Your source for news, updates and guidance on all things trademarks and intellectual property.

Alt Legal IP News #109

Justin Wickersham | October 09, 2018
< 1 min read

Popular with the Kids

– Toys “R” Us’s planned intellectual property auction garnered attention for some of its domain names up for sale. The auction has been called off in favor of reorganization.

– Soon your phone could be a Gameboy.

– Juul, the company behind the e-cigarette that is alarmingly popular with teens, filed a patent infringement lawsuit against 18 other e-cig makers.
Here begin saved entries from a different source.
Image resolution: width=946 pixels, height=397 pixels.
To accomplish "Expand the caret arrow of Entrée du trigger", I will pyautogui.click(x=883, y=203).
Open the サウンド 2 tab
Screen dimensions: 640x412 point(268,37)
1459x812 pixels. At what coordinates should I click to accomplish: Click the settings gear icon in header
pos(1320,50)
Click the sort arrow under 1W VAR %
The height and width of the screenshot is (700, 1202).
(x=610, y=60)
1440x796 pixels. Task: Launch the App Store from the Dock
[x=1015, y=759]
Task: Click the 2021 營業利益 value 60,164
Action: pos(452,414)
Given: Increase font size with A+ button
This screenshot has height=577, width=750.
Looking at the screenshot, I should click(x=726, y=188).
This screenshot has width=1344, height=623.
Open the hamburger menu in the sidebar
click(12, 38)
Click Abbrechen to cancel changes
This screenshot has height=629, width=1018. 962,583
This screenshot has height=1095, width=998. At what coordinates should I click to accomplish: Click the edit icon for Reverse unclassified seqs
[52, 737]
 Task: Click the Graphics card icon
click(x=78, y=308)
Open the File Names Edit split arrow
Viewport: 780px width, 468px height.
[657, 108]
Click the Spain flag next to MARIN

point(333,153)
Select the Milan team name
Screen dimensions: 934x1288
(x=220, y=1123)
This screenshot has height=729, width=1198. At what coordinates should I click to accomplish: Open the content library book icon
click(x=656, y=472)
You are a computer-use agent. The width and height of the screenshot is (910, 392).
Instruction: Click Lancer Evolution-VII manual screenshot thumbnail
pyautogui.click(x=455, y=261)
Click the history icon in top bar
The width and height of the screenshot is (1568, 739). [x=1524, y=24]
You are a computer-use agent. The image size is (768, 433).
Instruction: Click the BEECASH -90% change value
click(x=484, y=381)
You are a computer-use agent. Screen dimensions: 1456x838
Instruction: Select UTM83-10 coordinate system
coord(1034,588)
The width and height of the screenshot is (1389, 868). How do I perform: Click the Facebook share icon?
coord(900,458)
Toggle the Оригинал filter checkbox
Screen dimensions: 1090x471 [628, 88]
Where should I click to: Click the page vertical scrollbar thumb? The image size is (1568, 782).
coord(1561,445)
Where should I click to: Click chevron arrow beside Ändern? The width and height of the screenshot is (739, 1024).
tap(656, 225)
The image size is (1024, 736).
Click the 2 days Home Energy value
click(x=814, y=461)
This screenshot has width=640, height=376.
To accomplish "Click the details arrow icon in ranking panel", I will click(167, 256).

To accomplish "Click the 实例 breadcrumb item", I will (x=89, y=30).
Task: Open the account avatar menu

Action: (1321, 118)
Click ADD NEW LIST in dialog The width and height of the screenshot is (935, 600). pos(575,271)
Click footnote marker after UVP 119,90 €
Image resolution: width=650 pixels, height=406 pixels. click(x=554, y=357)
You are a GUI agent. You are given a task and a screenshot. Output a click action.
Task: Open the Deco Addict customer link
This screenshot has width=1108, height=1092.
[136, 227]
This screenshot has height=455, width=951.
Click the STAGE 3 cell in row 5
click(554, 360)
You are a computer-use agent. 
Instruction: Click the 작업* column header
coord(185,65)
The company previously filed a lawsuit against 30 companies for trademark infringement.

At Odds

– In 1914, a man was granted a patent for technology credited with saving hundreds of lives during WWI. That patent has created more frustration than joy for his descendants.

– Jimmy Page and Robert Plant may not be off the hook for copyright infringement in “Stairway to Heaven” after all.

– A probate court dealing with James Brown’s estate is entangled in a “12-year fight over bigamy, DNA tests, and copyright law.”

Don’t Say That

– Vogue’s parent company is taking 26-year old designer and activist Nareasha Willis to court over her Black Vogue fashion line.

– The billionaire founder of easyJet is suing Netflix over the show “Easy,” claiming the name infringes his European trademark rights.

– MoMa won a preliminary injunction against MoMaCha in their ongoing trademark infringement lawsuit.

 Odds and Ends

– Bumble is asking to have Tinder’s patents invalidated. Despite this ongoing dispute, the CEO of Match, which owns Tinder, says she admires Bumble.

– What happens when you purchase a painting for £1.042m and it self-destructs immediately after?

– A solo engineer stepped into the middle of the Waymo v. Uber battle, preparing a 101-page presentation that ultimately won the USPTO’s approval.

– A Cleveland Cavaliers’ guard has been notified that he may be fined for every game that he fails to cover up a new tattoo because of potential conflict with existing sponsorship agreements.